TRY IT
Your output should be exactly the lines from the one containing "Instruction: Expand Produzido" through the final line of the records, both included, with every picture left out.

DATA

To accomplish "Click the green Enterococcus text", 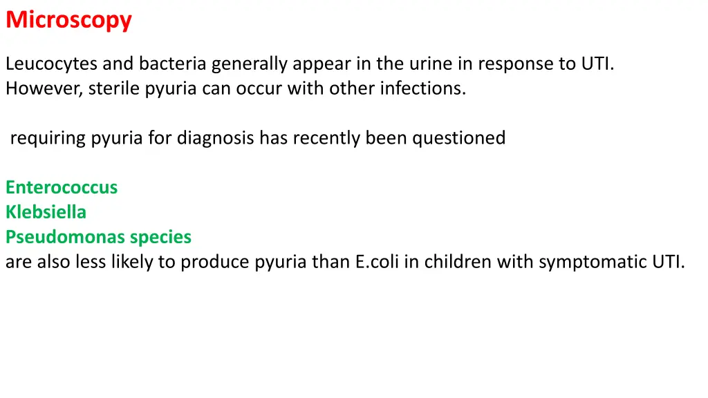I will click(x=62, y=187).
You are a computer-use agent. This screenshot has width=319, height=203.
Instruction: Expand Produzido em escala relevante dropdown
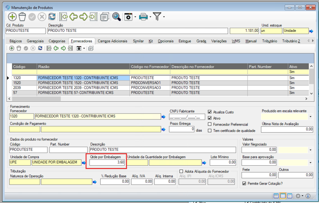pyautogui.click(x=310, y=117)
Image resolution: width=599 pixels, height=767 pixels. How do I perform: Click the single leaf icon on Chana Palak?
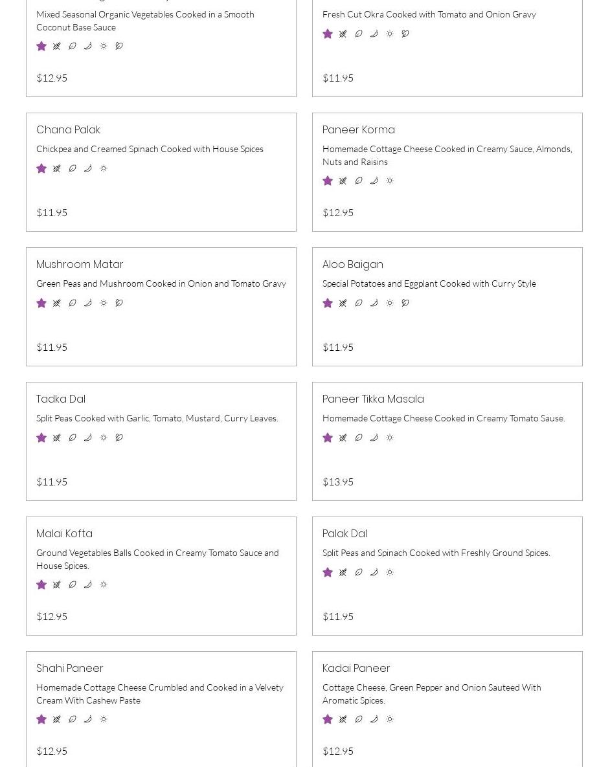click(x=73, y=168)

RESULT FOR THIS EXERCISE
Instruction: Expand Produzido em escala relevante dropdown
pyautogui.click(x=310, y=117)
Image resolution: width=599 pixels, height=767 pixels. How do I perform: Click the single leaf icon on Chana Palak?
click(x=73, y=168)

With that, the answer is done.